The US has passed a new law that strengthens the government’s power to review – and potentially block – business deals involving foreign firms.
US President Donald Trump signed the bill, which is part of a broader military spending measure, on Monday.
The measure was spurred by US concerns that Chinese companies are using investments and acquisitions to gain access to new technology.
Those worries are also behind new US tariffs on Chinese goods.
The law was supported by both Republicans and Democrats in Congress, which approved the measure earlier this year.
It comes as other countries, including the UK, consider ways to toughen their scrutiny of foreign deals with an eye to China.
Details of the bill
The new law expands the type of deals subject to potential review by the Committee on Foreign Investment in the US (CFIUS), which vets foreign investments to see if they pose a risk to national security.

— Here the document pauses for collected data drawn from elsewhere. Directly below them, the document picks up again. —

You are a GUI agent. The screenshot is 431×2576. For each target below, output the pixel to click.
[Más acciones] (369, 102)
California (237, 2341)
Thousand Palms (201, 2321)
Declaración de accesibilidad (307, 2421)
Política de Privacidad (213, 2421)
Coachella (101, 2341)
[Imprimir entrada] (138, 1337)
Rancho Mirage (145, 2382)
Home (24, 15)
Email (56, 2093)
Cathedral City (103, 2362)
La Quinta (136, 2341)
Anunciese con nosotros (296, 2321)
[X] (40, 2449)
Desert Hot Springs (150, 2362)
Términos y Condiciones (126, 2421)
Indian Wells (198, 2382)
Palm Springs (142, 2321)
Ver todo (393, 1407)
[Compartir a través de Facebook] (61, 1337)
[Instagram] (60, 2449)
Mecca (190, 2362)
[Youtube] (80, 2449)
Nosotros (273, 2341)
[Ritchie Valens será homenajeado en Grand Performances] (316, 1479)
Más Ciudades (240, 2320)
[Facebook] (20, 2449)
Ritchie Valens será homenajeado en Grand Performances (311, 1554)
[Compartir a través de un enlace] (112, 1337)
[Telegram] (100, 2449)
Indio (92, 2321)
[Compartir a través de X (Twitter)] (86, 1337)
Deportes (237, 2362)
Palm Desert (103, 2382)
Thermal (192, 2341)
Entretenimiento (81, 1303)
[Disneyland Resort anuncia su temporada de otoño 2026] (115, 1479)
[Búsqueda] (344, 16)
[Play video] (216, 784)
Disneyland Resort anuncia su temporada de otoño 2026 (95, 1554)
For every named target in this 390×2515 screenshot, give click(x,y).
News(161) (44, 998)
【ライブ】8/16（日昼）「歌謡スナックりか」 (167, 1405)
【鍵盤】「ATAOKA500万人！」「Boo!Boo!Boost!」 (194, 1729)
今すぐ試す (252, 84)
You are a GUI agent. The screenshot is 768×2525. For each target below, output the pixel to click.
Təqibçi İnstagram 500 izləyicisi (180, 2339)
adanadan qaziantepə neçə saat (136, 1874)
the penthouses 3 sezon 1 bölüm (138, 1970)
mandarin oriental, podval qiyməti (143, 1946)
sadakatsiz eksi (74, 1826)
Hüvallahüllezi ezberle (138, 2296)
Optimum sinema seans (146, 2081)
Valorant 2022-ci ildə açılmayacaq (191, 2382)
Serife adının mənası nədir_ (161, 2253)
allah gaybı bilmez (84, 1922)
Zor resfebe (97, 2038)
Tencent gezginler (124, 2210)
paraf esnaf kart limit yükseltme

For example, it directs the committee to consider how potential transactions might affect personal data and cyber security and whether an investment gives foreigners access to “material” non-public information.
It also strengthens export controls, allowing the US to review overseas deals, such as joint ventures.
The new law does not specifically name China.
However, it directs CFIUS officials to consider whether the transaction involves a “country of special concern that has a demonstrated or declared strategic goal of acquiring a type of critical technology or critical infrastructure”.
US Treasury Secretary Steven Mnuchin said he welcomed the new law.
Glad to see FIRRMA signed into law today. It will strengthen CFIUS and enhance the Government’s capacity to protect critical technology while keeping the U.S. open to investment.
Decline in investment
Even without the new law, rising US scrutiny of Chinese transactions appears to have dampened investor appetite.
Chinese firms completed deals worth $1.8bn in the first half of 2018 – the lowest level in seven years and down more than 90% from the same period in 2017, according to the Rhodium Group, a US research firm.
The decline followed tighter Chinese controls on overseas activity, which contributed to a global contraction in foreign investment last year.
Rhodium found US regulators blocked about $2bn in Chinese deals in the first six months of 2018.
Those included the sale of a US money transfer firm to Ant Financial, Alibaba’s digital payments arm and the acquisition of Skybridge Capital by HNA.
Overall, foreign investment in the US fell 32% from 2016 to 2017, when it totalled about $260bn, according to the US Commerce Department.